Вернуться назад?.. Как-то странно, что я, свободная и одинокая, всё время то ли от чего-то убегаю, то ли меня что-то гонит. Можно сказать, что мне всегда не хватает места, чьё-то присутствие мне мешает. В Ницце я не могу жить из-за Майи и Жана, а Женева стала для меня тесной, потому что Карменсита играет там с Врагом… Я, кажется, созрела провести сезон в Париже, это будет кстати и в денежном отношении. Золотая Крыска живёт не считая. У неё две тысячи франков каждый месяц, но всё же нет смысла всякий раз большую их часть оставлять в кассах железных дорог.

Я почти исчерпала свои ресурсы за эти три месяца, и только Париж сможет поправить мои дела. Именно Париж, а не какой-нибудь красивый уголок в Бретани или Нормандии, уже позеленевший от тёплых весенних дождей. Париж – потому что у меня нет ни энергии, ни желания выбрать себе другое убежище, а главным образом потому, что… потому что… Я найду в себе мужество сформулировать наконец ту правду, которая стала мне очевидной уже год назад: потому что я не умею путешествовать.

Вот именно, я не умею путешествовать. То обстоятельство, что годы, проведённые в гастролях, научили меня укладывать вещи в чемодан, разбираться в железнодорожных расписаниях, вставать в любую рань между полуночью и шестью утра, – ни о чём не говорит, это опыт вроде коммивояжёрского, не более того. Даже интерес, который я испытываю к незнакомым пейзажам и новым городам, – это не страсть путешественника, а скорее беспристрастность железнодорожника или смутная тревога, не дающая покоя людям без пристанища или без семьи, которые без конца себе твердят: «Вон там мне было бы лучше, чем здесь, там я нашёл бы то, чего мне недостаёт!»…Уны!

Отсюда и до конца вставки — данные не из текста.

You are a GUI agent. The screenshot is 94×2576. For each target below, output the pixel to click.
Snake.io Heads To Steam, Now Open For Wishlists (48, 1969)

У меня нет никакого права в этом сомневаться.

Пока я, словно привязанная, вертелась по своему обычному кругу, как же я мечтала о полной свободе!

Я воспевала её со всем лиризмом одиноких людей, излагающих свою жизнь в длинных монологах, в «куплетах», которые всем хороши, только вот естественности в них недостаёт…

Я сетовала на недостаток свободы с чувством полной безопасности, ибо всё предвидела до мелочей, кроме того, что ниточка эта может вдруг неожиданно оборваться.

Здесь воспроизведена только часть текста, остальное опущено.